Update all of the records below by replacing "tenant" with "workspace" and leaving everything else unchanged. Leave the pictures out of your answer.

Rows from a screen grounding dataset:
## BEGIN

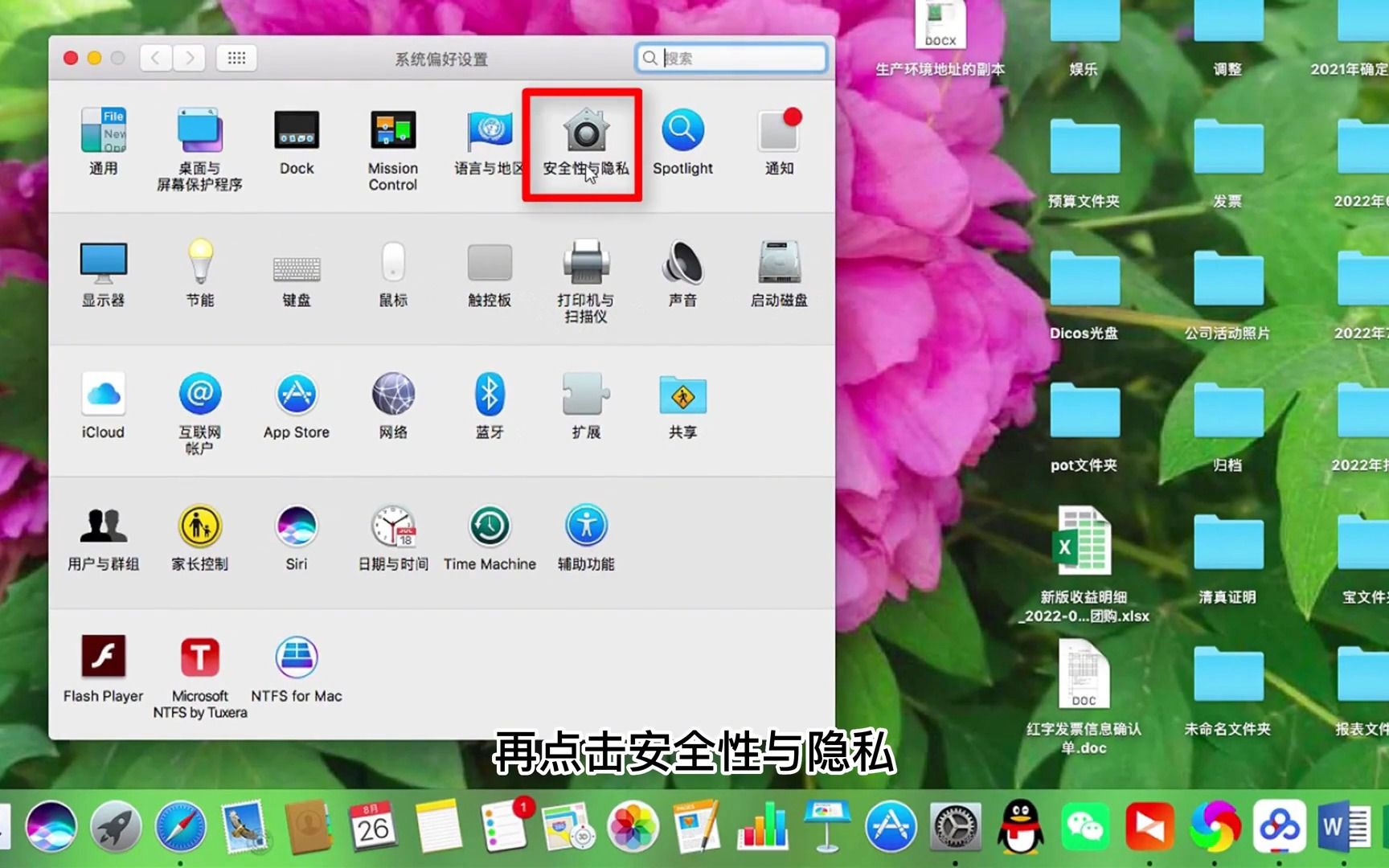Open App Store settings
Image resolution: width=1389 pixels, height=868 pixels.
tap(296, 396)
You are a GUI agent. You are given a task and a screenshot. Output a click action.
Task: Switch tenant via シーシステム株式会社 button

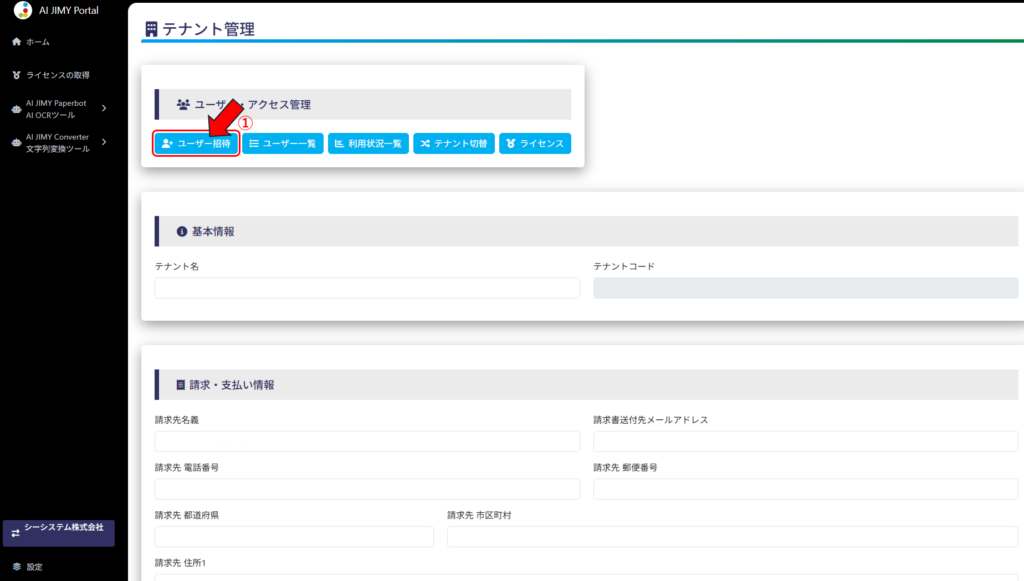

## END

Final result:
Open App Store settings
Image resolution: width=1389 pixels, height=868 pixels.
tap(296, 396)
You are a GUI agent. You are given a task and a screenshot. Output a click action.
Task: Switch workspace via シーシステム株式会社 button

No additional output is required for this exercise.